Nei dipinti, nelle stampe, nelle incisioni, nelle xilografie,
nelle sculture, negli assemblages, Tapies prosegue con coerenza
la sua ricerca formale, facendo dell'imprevisto, alle prese
con la pietra o con il metallo o con gli oggetti più
disparati, l'occasione per nuove sperimentazioni, per nuovi
effetti, con la curiosità di sempre, dicendo: "Affronto
tutto il mio lavoro con lo stesso spirito....",
con uno scopo, quello di usare la materia ed il suo potere
evocativo come mezzo di comunicazione, come alfabeto basico,
segnico, di valenza universale al quale affidare messaggi
forti, perentori ed eterni.
Il percorso artistico di Tapies passa quindi dapprima attraverso
le suggestioni espressioniste, l'opera di Picasso, le fasi
surrealiste riferibili a Mirò e Klee, per giugere poi,
alla fine degli anni '40, alla formulazione di un linguaggio,
che sarà definitivo, identificabile come informale
materico, dove gli elementi figurativi vengono totalmente
estromessi ed il segno pone in secondo piano la sua valenza
grafica per acquisirne una gestuale e divenire traccia materica,
materia-colore, materia-fango, primordiale, essenziale, talvolta
monocromatica o giocata su un ristretto numero di tonalità,
come in questo "Superposición de materia gris"

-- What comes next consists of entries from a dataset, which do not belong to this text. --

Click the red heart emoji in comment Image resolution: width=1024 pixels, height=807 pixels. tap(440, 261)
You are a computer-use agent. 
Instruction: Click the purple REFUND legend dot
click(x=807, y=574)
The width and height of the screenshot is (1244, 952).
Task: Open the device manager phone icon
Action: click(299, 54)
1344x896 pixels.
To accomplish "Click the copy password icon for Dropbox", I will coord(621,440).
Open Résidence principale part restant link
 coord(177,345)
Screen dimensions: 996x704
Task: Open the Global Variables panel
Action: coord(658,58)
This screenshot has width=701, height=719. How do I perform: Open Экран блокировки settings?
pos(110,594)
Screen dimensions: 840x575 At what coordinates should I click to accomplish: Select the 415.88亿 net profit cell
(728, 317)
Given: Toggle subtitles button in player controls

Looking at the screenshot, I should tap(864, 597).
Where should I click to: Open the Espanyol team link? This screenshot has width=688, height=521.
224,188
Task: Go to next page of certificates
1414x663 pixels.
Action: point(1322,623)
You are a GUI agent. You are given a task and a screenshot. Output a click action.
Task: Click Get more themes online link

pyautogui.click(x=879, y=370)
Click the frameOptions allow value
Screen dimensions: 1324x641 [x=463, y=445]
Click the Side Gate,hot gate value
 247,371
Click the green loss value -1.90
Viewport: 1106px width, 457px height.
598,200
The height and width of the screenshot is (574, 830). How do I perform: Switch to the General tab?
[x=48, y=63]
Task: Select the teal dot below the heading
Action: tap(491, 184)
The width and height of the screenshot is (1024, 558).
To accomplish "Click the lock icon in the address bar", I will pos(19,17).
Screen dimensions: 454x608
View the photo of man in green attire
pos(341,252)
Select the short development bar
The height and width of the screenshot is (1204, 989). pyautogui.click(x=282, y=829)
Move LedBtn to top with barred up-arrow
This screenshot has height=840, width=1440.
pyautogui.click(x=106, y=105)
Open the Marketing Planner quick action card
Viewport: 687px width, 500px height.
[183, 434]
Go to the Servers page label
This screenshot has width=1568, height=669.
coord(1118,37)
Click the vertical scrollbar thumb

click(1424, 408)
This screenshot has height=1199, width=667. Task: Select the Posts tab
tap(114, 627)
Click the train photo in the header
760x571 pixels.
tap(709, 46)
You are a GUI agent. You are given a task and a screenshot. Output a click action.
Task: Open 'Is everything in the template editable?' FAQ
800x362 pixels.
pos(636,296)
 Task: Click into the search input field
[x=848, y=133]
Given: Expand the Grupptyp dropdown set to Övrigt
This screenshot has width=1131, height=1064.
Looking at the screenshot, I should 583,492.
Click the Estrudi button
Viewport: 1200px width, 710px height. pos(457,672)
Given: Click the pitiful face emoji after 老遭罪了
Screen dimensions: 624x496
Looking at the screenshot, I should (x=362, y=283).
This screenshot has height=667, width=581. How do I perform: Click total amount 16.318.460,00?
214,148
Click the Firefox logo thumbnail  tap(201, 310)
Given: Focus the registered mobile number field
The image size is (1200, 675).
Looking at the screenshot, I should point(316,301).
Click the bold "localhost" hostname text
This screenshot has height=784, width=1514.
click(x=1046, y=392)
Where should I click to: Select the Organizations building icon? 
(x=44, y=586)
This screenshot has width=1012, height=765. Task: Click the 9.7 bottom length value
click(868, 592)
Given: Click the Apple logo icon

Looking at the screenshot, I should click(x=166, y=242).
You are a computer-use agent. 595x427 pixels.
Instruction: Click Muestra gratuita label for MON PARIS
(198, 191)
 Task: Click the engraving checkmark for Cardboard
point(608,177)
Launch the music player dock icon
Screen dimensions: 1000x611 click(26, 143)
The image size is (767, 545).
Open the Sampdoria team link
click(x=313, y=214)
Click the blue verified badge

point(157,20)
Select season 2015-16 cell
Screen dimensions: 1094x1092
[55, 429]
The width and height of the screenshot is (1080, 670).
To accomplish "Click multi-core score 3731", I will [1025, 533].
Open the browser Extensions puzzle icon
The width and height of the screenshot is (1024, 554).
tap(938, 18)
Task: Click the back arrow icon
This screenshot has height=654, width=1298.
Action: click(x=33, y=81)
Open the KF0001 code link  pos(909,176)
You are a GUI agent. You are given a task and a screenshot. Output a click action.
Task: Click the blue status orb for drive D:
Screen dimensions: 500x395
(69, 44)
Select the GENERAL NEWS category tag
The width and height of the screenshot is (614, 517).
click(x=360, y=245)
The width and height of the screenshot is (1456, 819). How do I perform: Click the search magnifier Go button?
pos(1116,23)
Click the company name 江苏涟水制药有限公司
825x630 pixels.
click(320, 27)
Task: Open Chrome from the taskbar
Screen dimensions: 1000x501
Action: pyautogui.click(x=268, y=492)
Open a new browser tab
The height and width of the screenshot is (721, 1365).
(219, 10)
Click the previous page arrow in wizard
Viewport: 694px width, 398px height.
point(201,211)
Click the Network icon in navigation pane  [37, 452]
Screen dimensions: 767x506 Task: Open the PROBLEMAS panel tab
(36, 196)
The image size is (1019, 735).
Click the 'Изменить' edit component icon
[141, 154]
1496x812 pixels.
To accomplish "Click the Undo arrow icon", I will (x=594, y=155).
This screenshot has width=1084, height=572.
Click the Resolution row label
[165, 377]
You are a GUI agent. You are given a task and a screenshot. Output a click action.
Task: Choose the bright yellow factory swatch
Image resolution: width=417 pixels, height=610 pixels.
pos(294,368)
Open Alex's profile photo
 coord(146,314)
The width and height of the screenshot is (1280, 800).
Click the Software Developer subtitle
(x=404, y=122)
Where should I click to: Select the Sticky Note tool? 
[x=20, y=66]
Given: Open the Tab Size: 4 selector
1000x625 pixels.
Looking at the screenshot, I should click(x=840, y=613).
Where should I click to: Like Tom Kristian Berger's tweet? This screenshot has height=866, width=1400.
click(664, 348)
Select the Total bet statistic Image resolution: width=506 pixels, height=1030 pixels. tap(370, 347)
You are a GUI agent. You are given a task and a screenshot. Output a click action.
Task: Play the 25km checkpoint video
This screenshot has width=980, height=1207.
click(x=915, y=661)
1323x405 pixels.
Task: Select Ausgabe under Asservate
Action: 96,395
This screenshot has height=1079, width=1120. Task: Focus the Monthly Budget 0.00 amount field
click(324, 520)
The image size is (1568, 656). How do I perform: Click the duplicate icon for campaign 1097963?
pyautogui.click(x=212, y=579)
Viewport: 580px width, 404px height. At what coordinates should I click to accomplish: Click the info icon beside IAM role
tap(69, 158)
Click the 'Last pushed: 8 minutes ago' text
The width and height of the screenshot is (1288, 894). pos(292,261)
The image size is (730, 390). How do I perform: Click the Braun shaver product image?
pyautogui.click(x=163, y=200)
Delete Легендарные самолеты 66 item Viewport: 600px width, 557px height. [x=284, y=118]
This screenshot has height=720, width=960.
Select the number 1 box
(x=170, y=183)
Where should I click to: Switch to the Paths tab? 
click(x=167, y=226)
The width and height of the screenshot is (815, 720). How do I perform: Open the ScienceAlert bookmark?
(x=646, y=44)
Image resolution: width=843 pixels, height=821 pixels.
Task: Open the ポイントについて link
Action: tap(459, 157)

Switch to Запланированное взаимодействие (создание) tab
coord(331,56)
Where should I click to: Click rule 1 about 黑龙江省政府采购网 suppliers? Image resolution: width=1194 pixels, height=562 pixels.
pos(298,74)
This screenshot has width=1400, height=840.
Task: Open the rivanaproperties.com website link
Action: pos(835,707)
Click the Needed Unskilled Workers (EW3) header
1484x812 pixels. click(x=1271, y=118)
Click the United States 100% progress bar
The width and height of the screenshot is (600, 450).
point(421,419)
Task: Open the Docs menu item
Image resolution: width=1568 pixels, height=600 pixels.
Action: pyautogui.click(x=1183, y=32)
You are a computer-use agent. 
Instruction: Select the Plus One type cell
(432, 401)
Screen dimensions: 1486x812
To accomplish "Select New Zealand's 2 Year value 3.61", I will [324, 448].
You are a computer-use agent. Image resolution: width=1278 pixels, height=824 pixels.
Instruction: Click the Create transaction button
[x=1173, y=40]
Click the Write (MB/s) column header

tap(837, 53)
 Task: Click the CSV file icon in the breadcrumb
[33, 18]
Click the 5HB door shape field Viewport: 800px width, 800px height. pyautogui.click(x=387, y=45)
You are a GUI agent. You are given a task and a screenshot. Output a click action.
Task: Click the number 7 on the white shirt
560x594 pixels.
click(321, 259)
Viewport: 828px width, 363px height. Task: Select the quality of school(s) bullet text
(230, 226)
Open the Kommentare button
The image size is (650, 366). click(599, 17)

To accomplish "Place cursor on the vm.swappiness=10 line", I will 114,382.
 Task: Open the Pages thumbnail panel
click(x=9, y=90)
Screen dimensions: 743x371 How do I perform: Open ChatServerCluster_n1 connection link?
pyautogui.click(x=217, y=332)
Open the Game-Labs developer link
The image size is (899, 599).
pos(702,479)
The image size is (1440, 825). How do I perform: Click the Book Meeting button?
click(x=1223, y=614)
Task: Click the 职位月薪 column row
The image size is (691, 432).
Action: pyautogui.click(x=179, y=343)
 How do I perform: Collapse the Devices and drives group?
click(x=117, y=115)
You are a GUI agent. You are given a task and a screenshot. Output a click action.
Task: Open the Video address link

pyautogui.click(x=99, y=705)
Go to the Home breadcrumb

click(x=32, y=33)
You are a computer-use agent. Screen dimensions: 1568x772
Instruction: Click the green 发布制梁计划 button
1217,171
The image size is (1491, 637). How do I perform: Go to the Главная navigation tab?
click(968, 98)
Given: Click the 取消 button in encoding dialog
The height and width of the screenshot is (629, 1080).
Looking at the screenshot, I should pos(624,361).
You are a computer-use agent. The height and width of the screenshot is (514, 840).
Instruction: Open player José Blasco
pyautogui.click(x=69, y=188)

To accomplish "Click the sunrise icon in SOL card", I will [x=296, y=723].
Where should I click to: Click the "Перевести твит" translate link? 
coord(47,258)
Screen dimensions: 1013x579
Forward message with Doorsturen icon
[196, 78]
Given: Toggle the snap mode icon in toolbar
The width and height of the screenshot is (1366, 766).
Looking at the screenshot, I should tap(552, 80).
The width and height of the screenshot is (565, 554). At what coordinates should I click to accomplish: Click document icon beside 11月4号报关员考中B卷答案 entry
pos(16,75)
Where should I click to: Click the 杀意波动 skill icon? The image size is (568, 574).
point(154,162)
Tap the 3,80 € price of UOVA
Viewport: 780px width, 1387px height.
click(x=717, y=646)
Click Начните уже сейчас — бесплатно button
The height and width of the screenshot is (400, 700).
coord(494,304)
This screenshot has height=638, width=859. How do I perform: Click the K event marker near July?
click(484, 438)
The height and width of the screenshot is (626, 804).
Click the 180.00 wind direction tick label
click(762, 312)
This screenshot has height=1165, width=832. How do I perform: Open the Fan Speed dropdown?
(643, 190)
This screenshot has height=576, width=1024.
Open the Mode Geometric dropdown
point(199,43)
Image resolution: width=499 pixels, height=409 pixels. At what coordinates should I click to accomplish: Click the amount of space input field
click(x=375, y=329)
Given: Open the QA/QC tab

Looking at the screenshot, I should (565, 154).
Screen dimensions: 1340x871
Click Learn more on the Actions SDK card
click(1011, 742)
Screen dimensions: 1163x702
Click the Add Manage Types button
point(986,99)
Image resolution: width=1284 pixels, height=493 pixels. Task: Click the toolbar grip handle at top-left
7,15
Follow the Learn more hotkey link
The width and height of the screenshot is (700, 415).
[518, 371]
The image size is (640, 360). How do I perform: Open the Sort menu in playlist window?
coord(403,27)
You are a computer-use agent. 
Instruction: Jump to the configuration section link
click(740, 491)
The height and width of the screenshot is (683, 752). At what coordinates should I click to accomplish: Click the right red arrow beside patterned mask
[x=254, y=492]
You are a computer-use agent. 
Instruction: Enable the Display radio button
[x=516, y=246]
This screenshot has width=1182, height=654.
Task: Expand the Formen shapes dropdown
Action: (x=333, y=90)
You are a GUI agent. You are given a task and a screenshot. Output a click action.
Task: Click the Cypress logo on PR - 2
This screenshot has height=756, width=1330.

del 1961, tecnica mista (olio e cemento su feltro) di 197
x 263 cm.
Materia secca, terrosa, che si sgretola, si fessura, come
un muro catalano arso dal sole, stratificata, dove i graffiti
sono a volte illeggibili e il segno appare già antico,
consumato dal tempo, dove la tela, dice Tapies, diventa "un
campo di battaglia dove le ferite si moltiplicano infinitamente":
è un nuovo concetto di materialità che rifiuta
la pittura stessa, il "fare pittura", è l'azione
oggettiva, primordiale, lontana da simbologie trascendentali,
di un uomo che vuole "incidere", sia in senso metaforico
che reale, la traccia della propria identità di individuo,
con brutale essenzialità, su un supporto duraturo,
su una materia che è viva, pulsante, evocativa della
sofferenza che percorre la vita e la natura in un dramma cosmico
di cui i "muri" scabri di Tapies sono la testimonianza.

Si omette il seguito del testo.